If they encounter severe linguistic difficulties in the new society, it is due in large measure to the fact that their language, however intrinsically complex, is geared to the expression of ideas that are ancient, almost changeless, and highly restricted. The things that happen, moreover, belonged to rather limited confines of experience. In contrast, French people easy acquire new traditions and languages hence, the conceptual complexities inherent in the ethnically and religiously heterogeneous society. The idea of work autonomy and separate gains is virtually inconceivable (Hofstede 2007).
In sum, unique cultural characteristics of French people and Italians have an impact on their interpersonal relations and communication. This type of relationship tends to produce and sustain a certain distance between man and wife. It follows that involvement in an economy that is not based on family enterprise is likely to give family organization a radical jolt. Because of socialization into a culture and ethnic group, people share a large portion of intersubjective realities with other people in this culture or ethnic group. Shared intersubjective realities are sufficiently stable that people consider the shared portion as an “objective” reality.

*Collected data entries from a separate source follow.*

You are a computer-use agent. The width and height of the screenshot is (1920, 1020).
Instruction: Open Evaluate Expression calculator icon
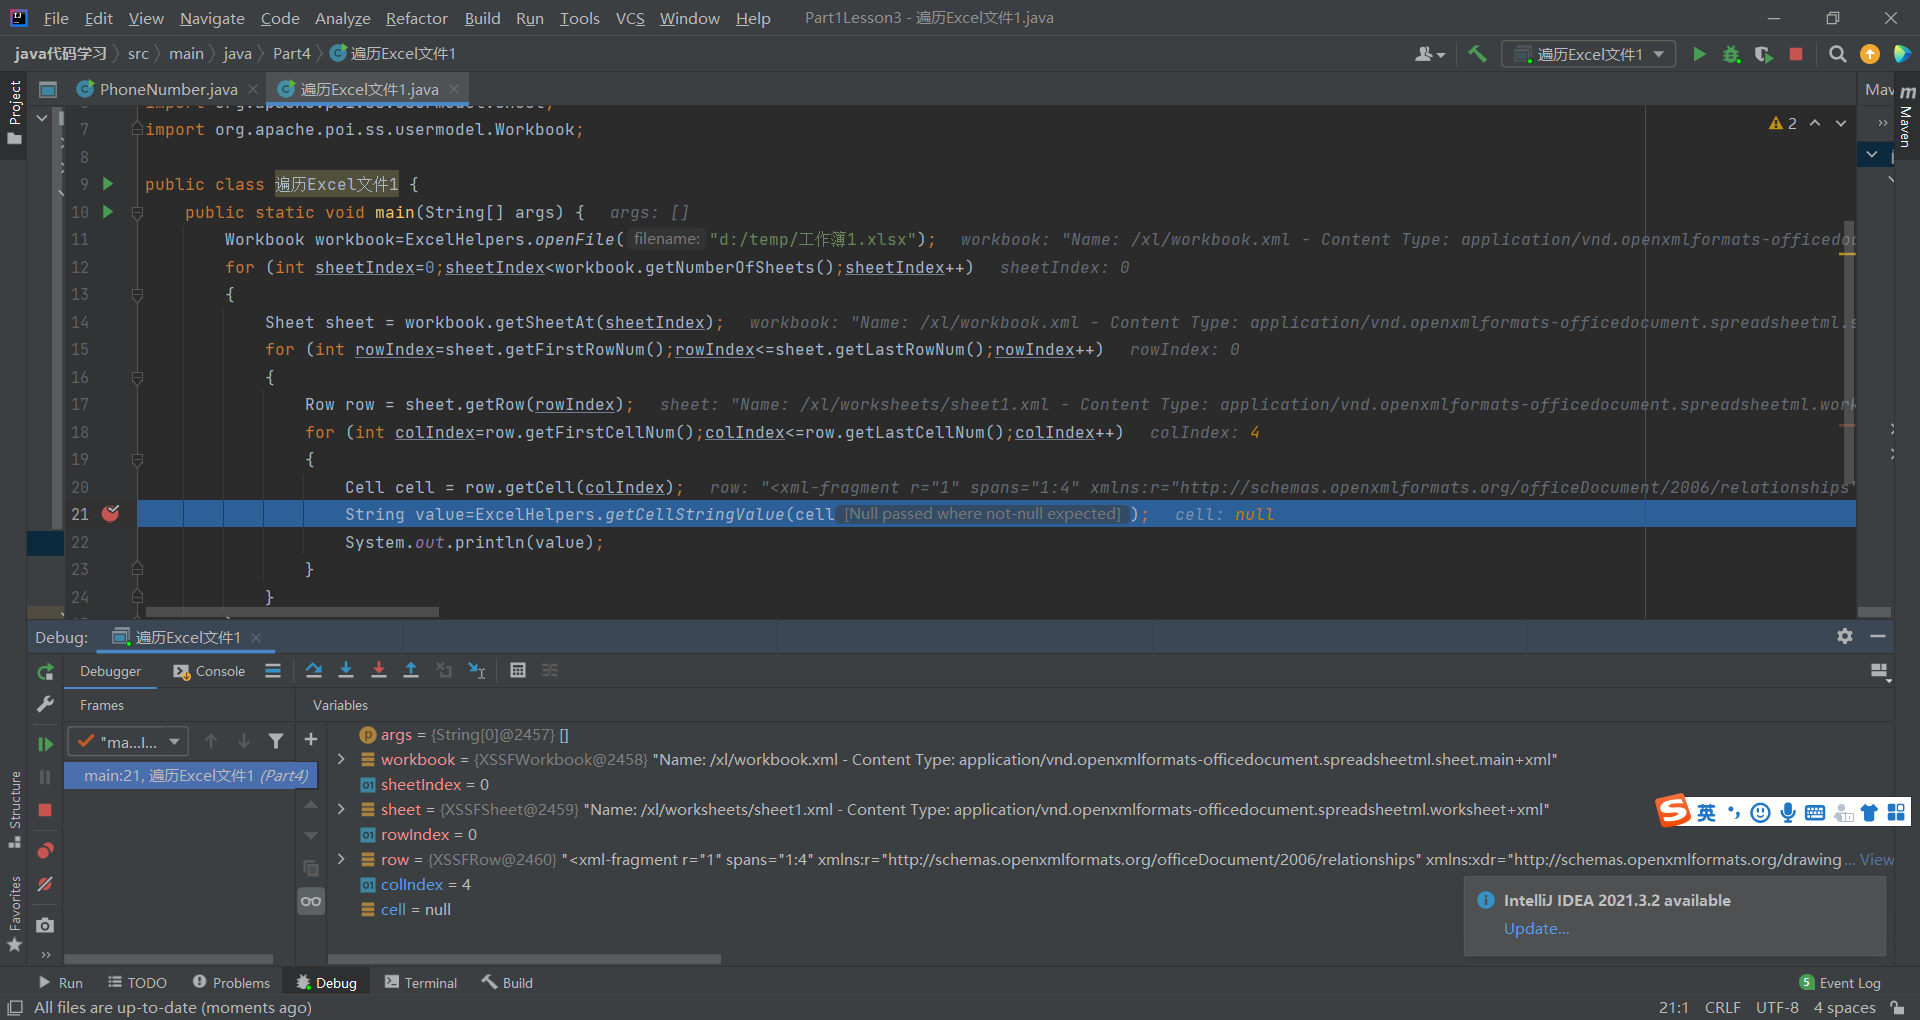tap(518, 670)
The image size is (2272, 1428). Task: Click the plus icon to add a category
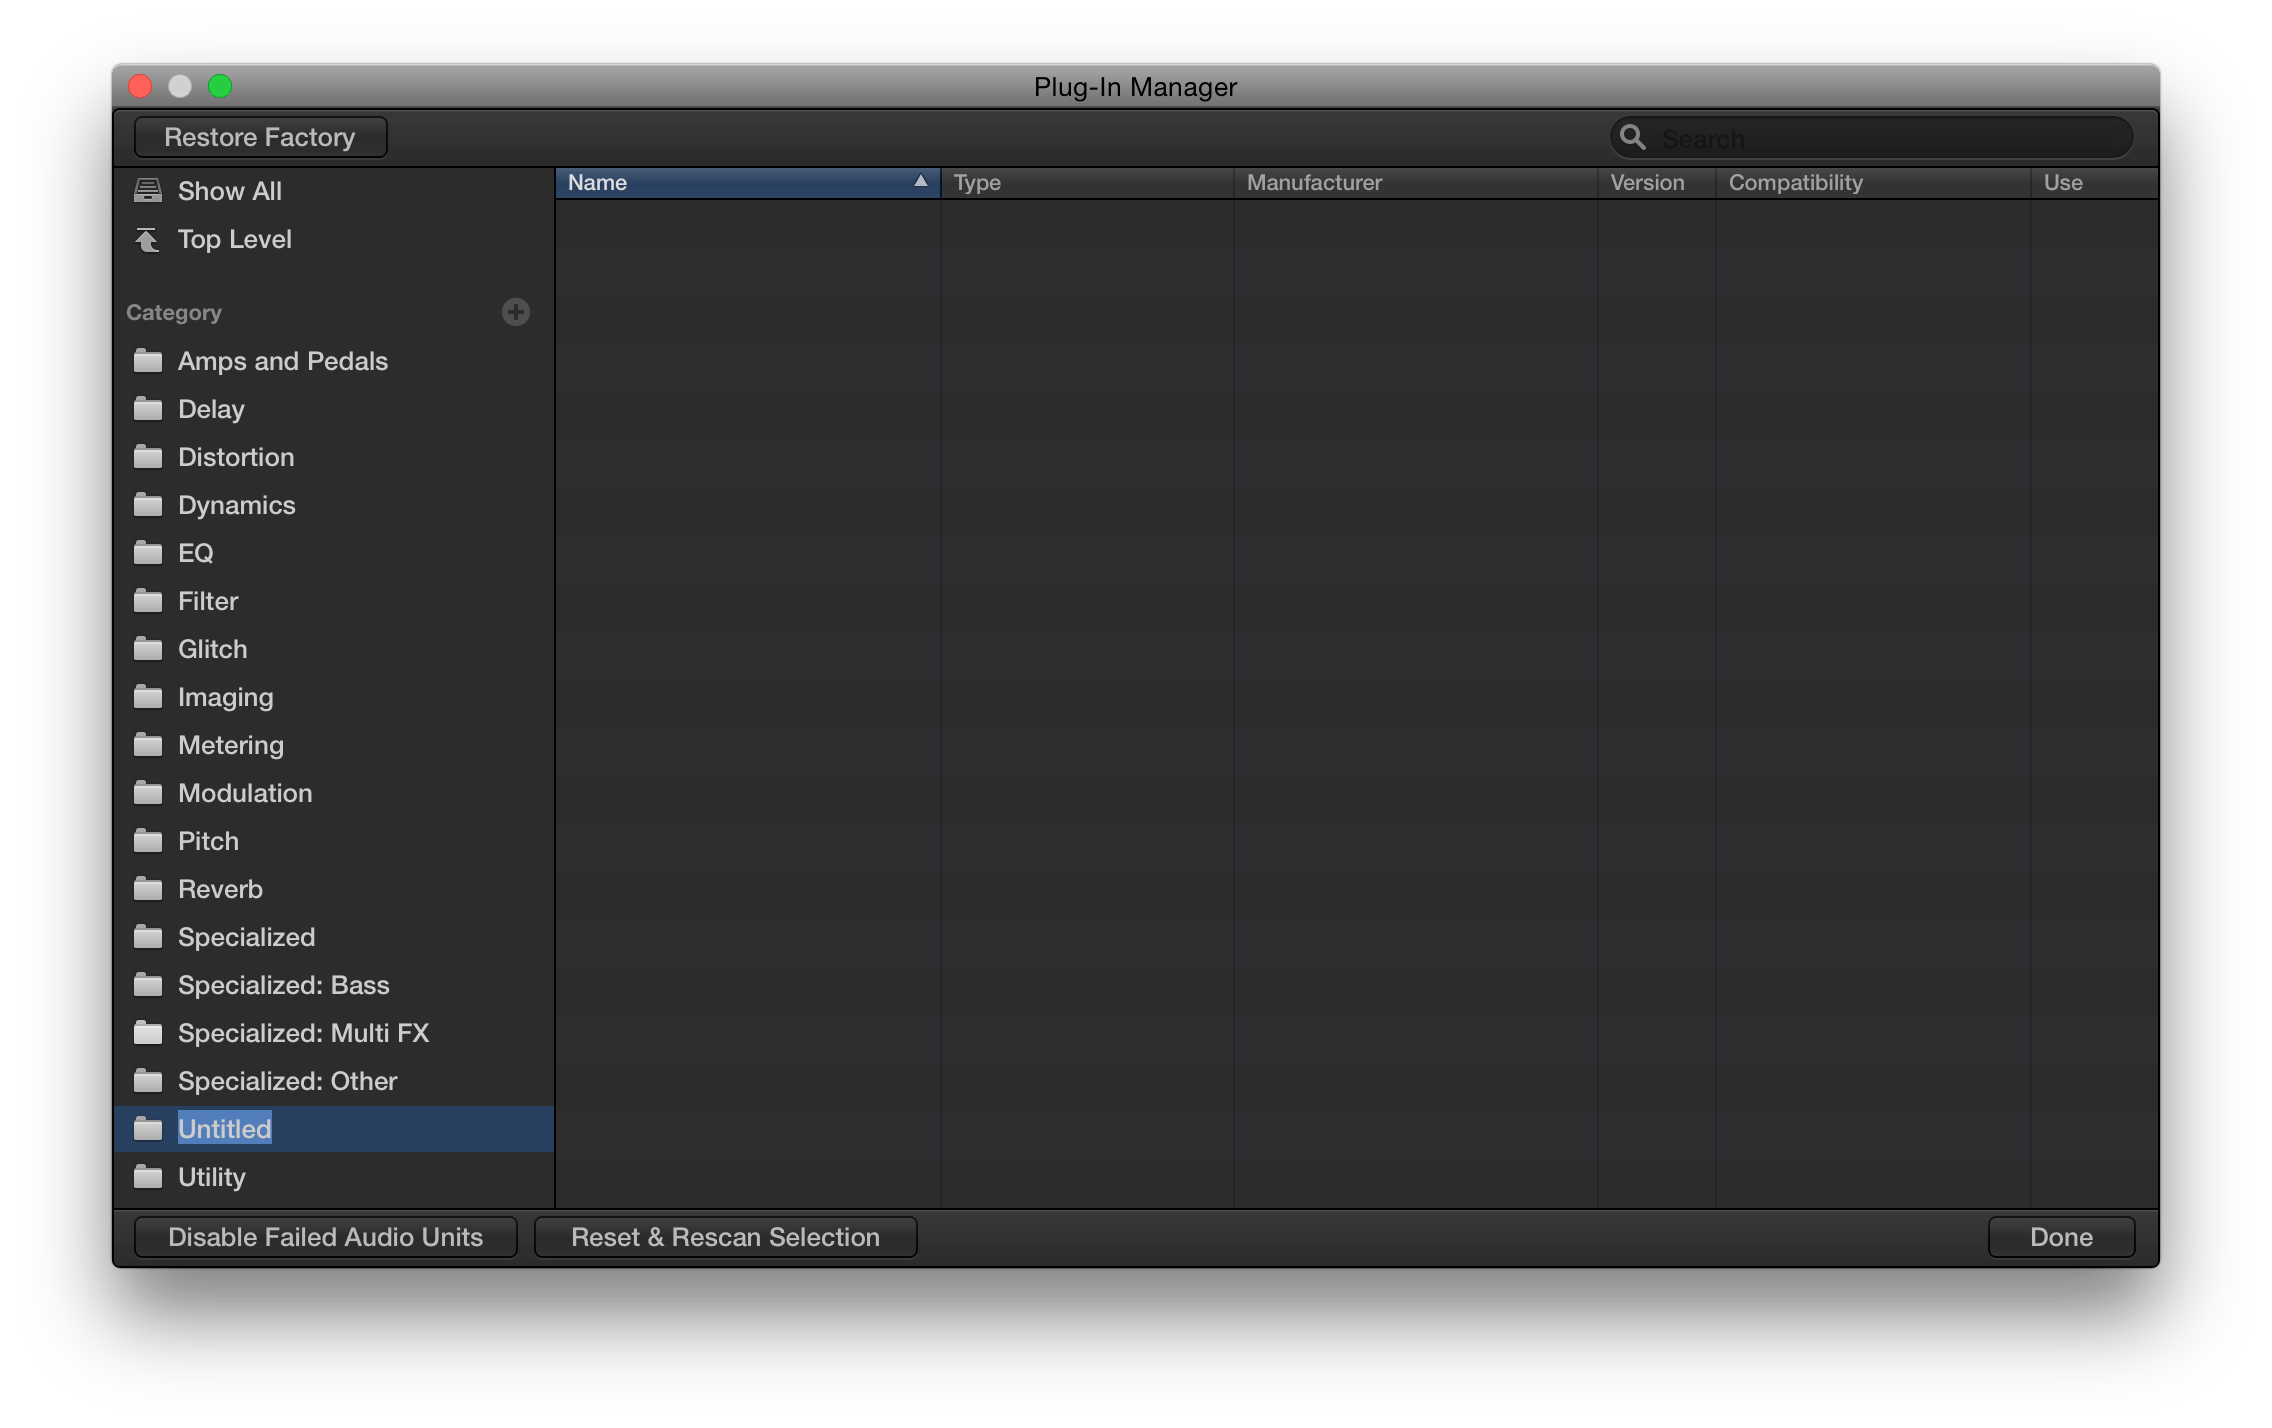point(515,312)
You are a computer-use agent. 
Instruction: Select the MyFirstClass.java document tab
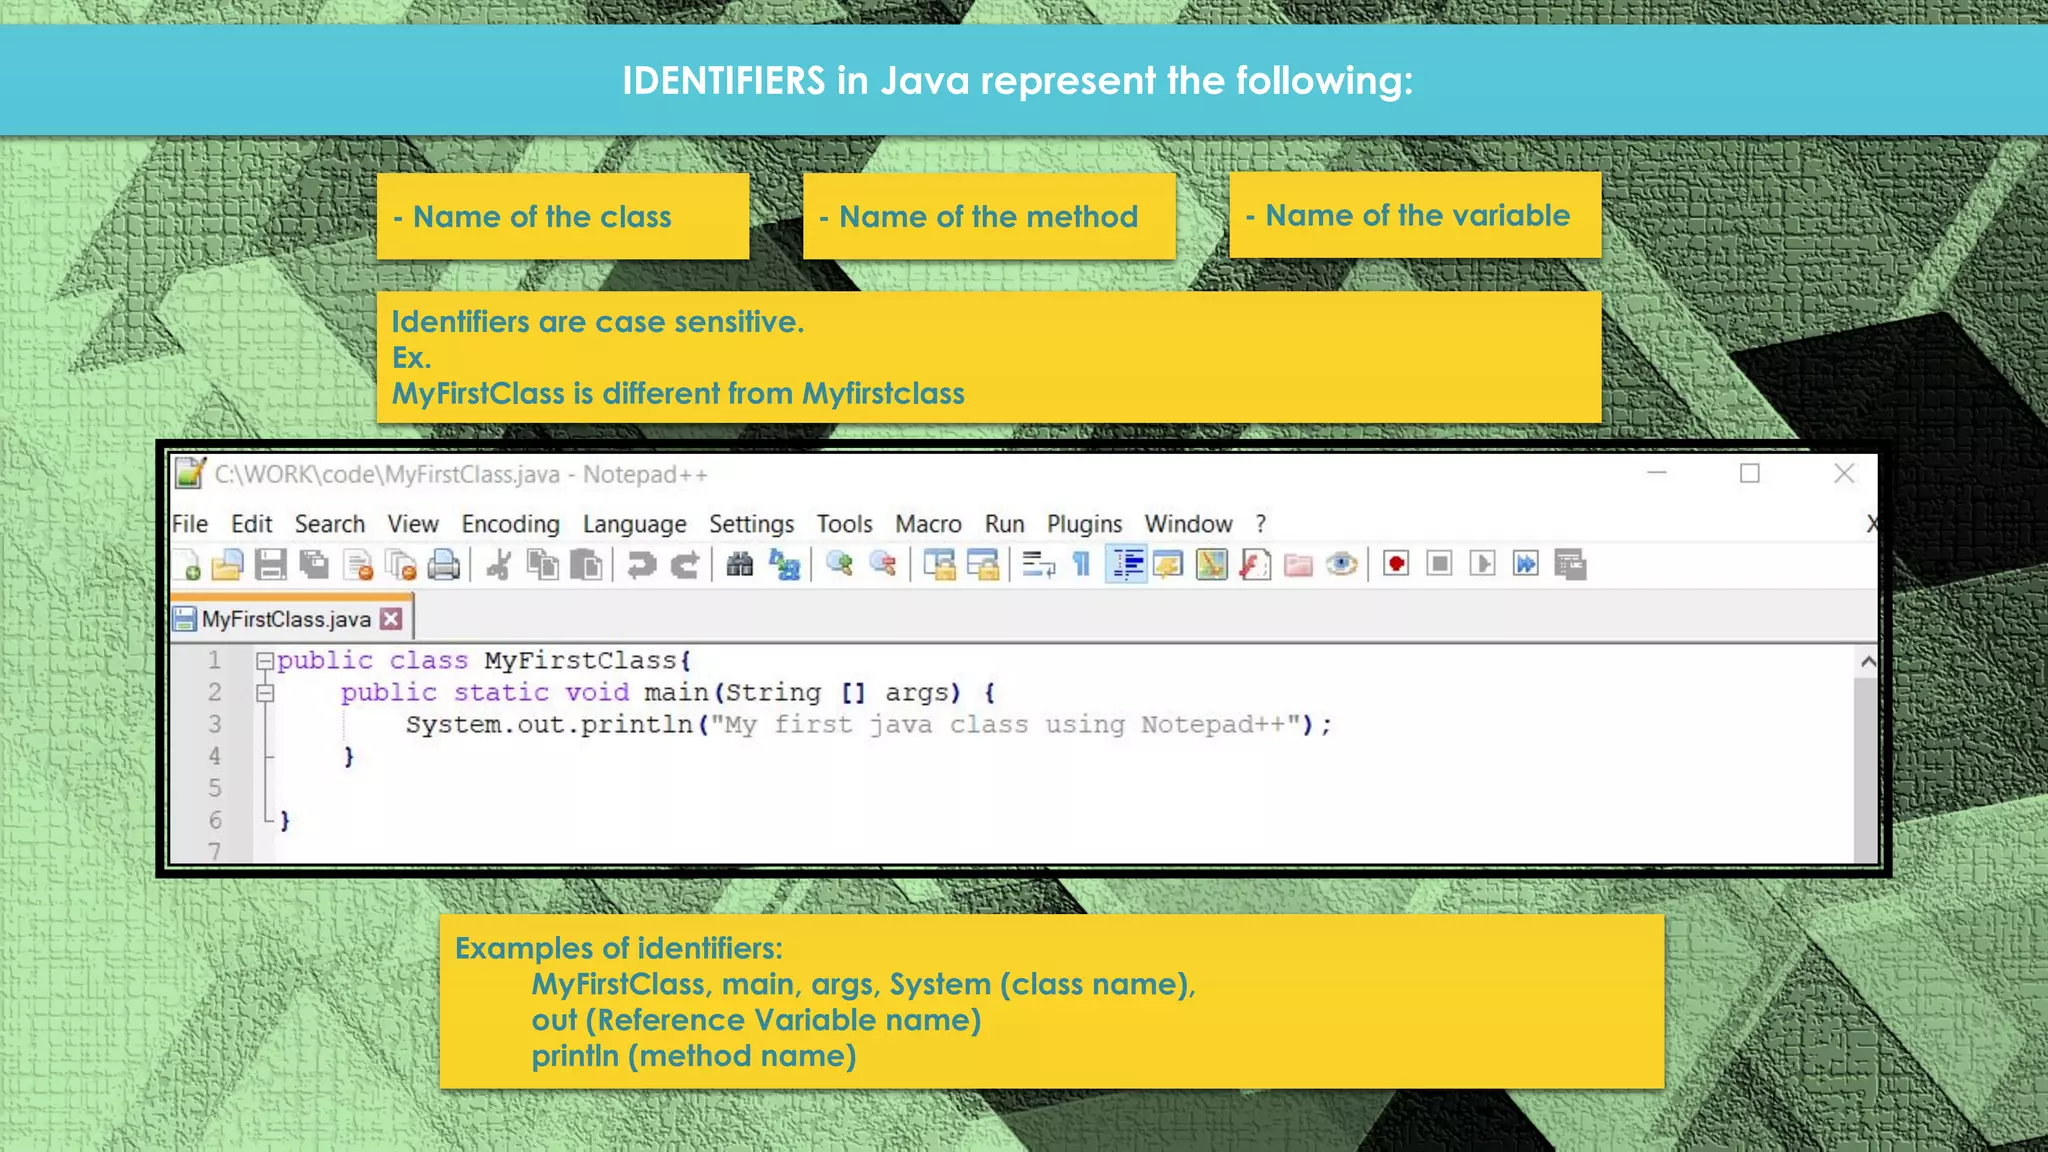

It means that people try to adapt to another culture, but their cultural values and traditions have a great impact on behavior patterns and communication styles. Cultural differences influence the way people process information. Unconsciously, people assume that their expectations are correct and they behave as though they are. A comparison between French and Italian cultures shows that culture and ethnicity provide guidelines for appropriate behavior and the expectations people use in judging competent communication.
Works Cited
- Freud’s iceberg Theory. 2003. Web.
- Gumperz, J. J. Directions in Sociolinguistics: the Ethnography of Communication. Holt, Rinehart and Winston, 1986.
- Hofstede, G. Cultural Dimensions. 2008. Web.
- Hofstede, G. Analysis of France. 2007. Web.
- Rogers, E. M., Steinfatt, Th. M. Intercultural Communication. Waveland Pr Inc, 1998.
- Samovar, L. A., Porter, R. F., McDaniel, E. R. Communication Between Cultures. Wadsworth Publishing, 2006.
- Scollor, R., Scollon, S. W. Intercultural Communication: a Discourse Approach Wiley-Blackwell; 2 editioion, 2000.
- Scollon, R., Wong, S. Discourses in Place: Language in the Material World Routledge, 2003.